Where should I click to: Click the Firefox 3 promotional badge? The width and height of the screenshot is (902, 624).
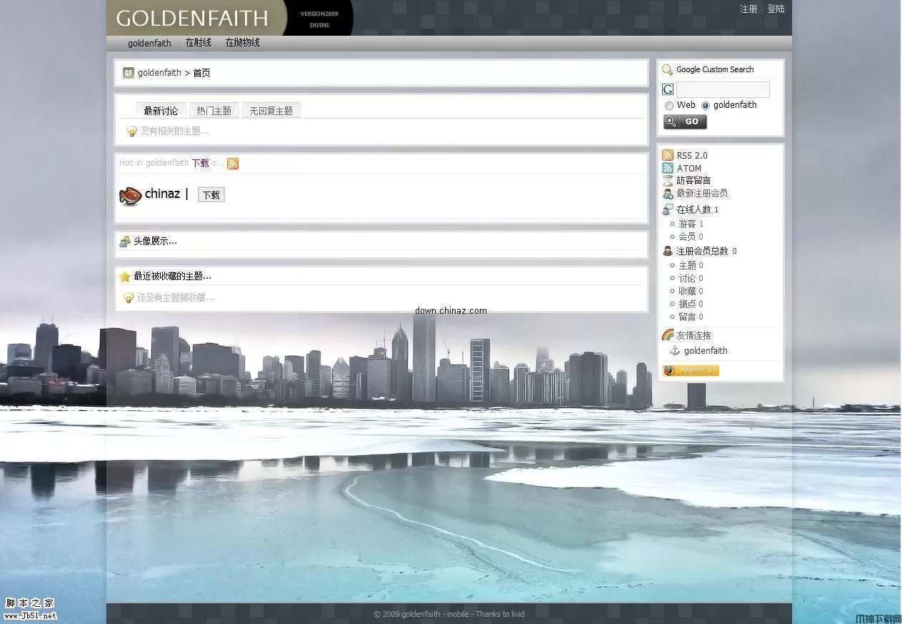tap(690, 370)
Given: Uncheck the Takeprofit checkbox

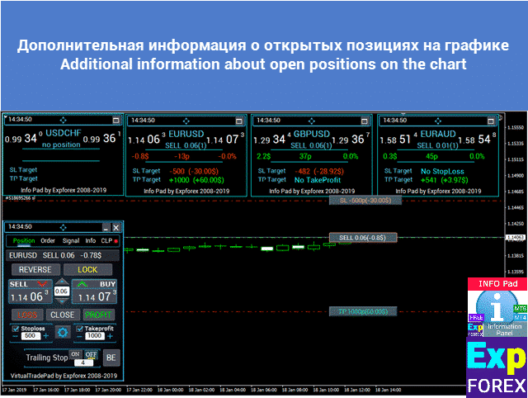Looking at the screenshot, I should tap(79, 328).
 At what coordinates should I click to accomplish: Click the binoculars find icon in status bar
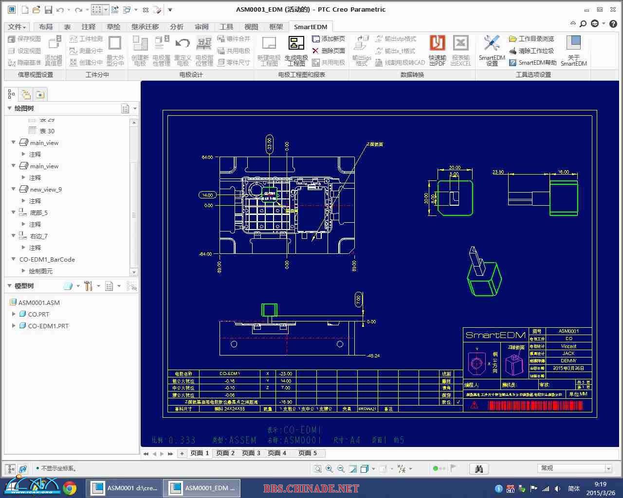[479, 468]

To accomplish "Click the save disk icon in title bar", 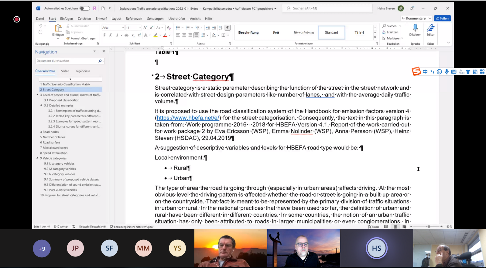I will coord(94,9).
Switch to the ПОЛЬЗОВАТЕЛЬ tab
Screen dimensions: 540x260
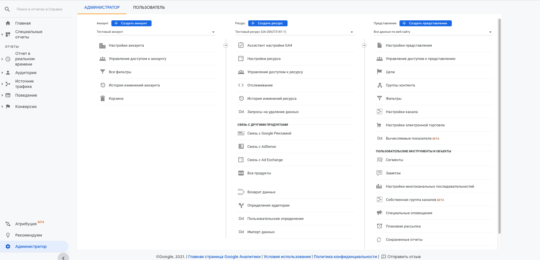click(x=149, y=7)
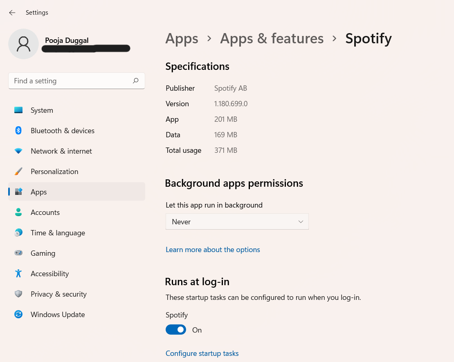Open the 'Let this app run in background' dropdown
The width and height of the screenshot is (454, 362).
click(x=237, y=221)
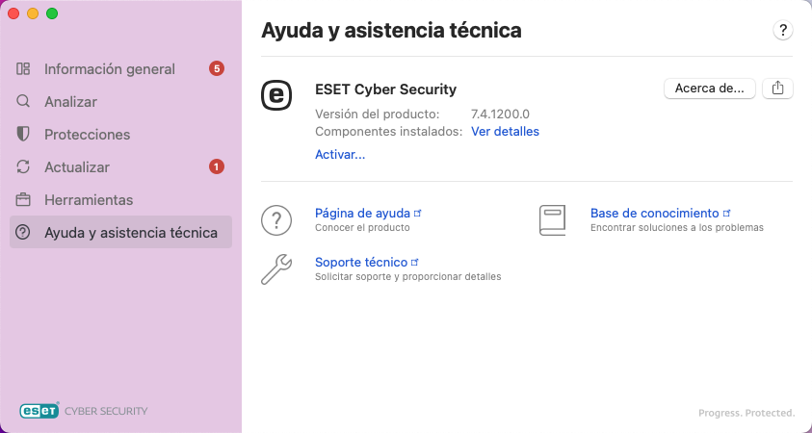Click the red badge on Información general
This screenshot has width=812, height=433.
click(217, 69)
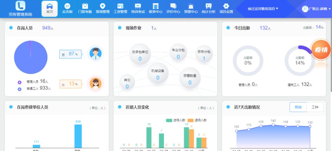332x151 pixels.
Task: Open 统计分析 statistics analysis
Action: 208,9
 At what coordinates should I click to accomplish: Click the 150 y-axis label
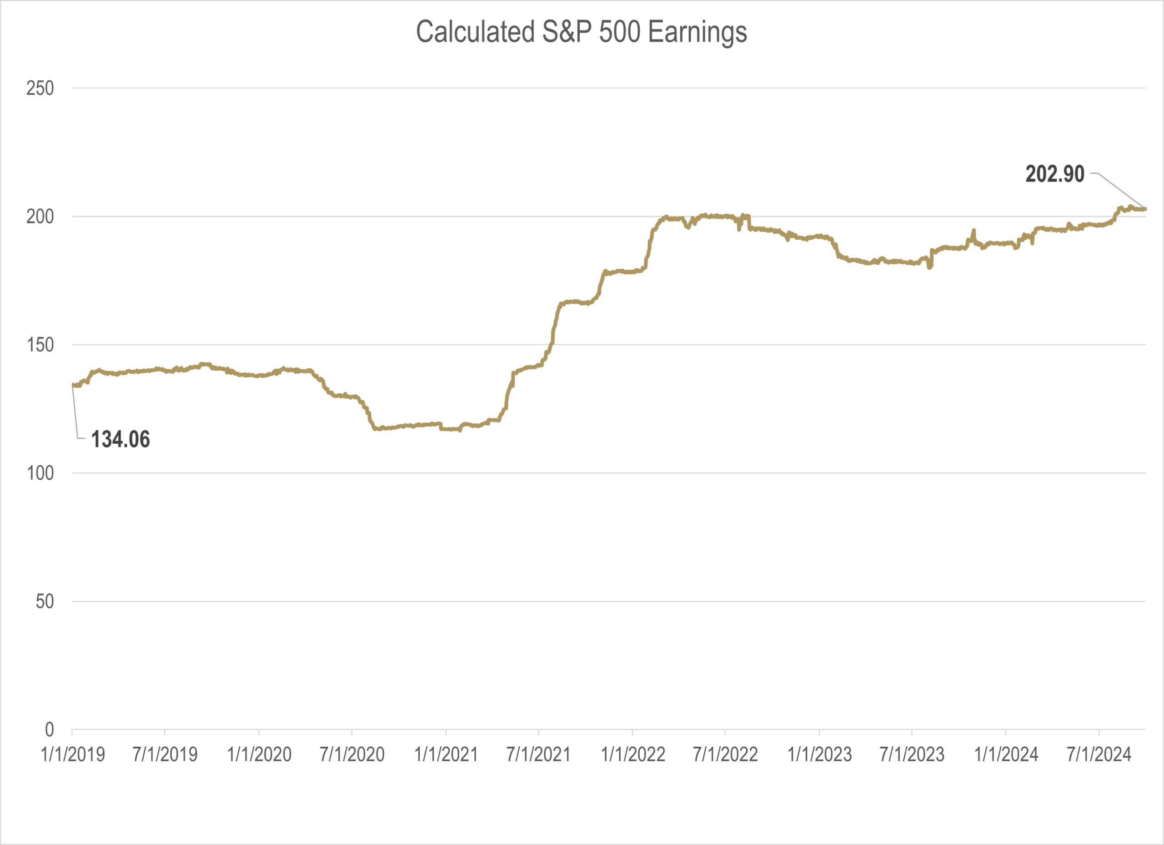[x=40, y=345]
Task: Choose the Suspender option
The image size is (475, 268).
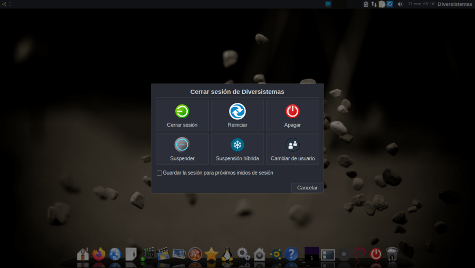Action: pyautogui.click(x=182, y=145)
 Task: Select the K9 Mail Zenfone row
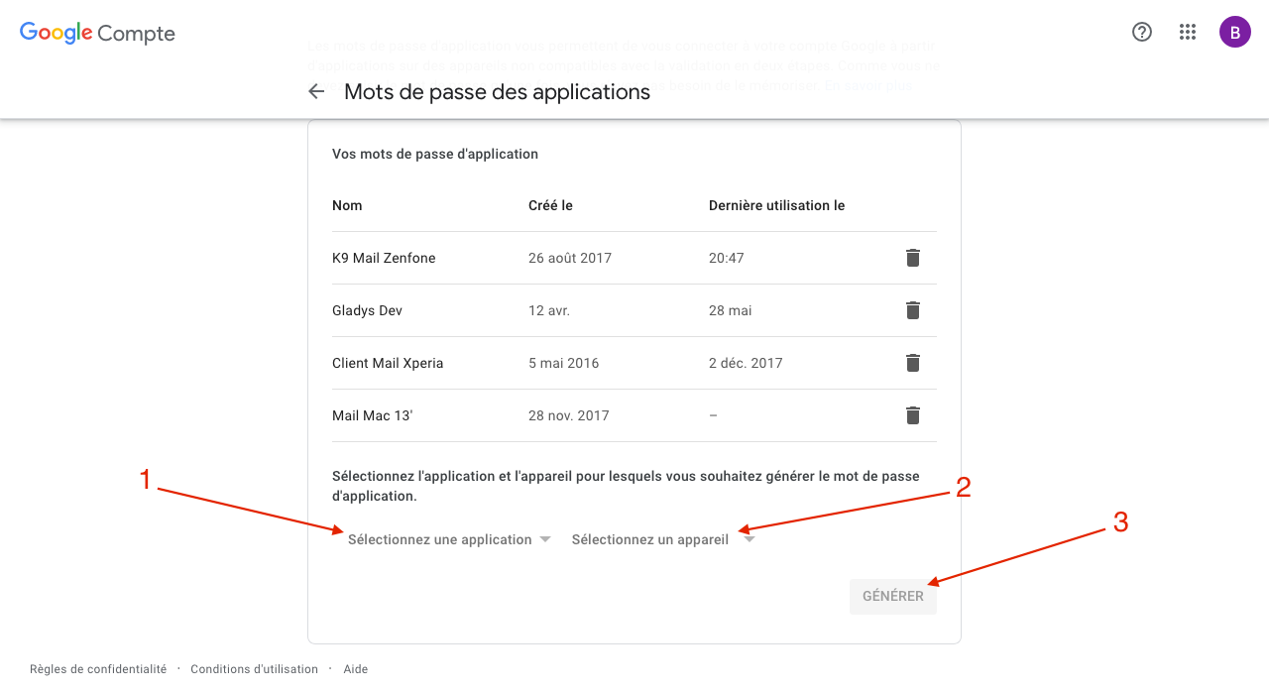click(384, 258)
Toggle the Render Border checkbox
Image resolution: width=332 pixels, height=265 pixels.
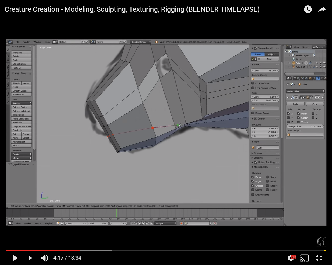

### WRITTEN TASK
Write out the items above word for word, from the line containing "Task: Choose the Suspender option" through the end of the items, including both of those lines. Leave the pictures out of your answer.

### FULL ANSWER
Task: Choose the Suspender option
The image size is (475, 268).
Action: pyautogui.click(x=182, y=145)
 Task: Select the K9 Mail Zenfone row
click(384, 258)
Toggle the Render Border checkbox
Image resolution: width=332 pixels, height=265 pixels.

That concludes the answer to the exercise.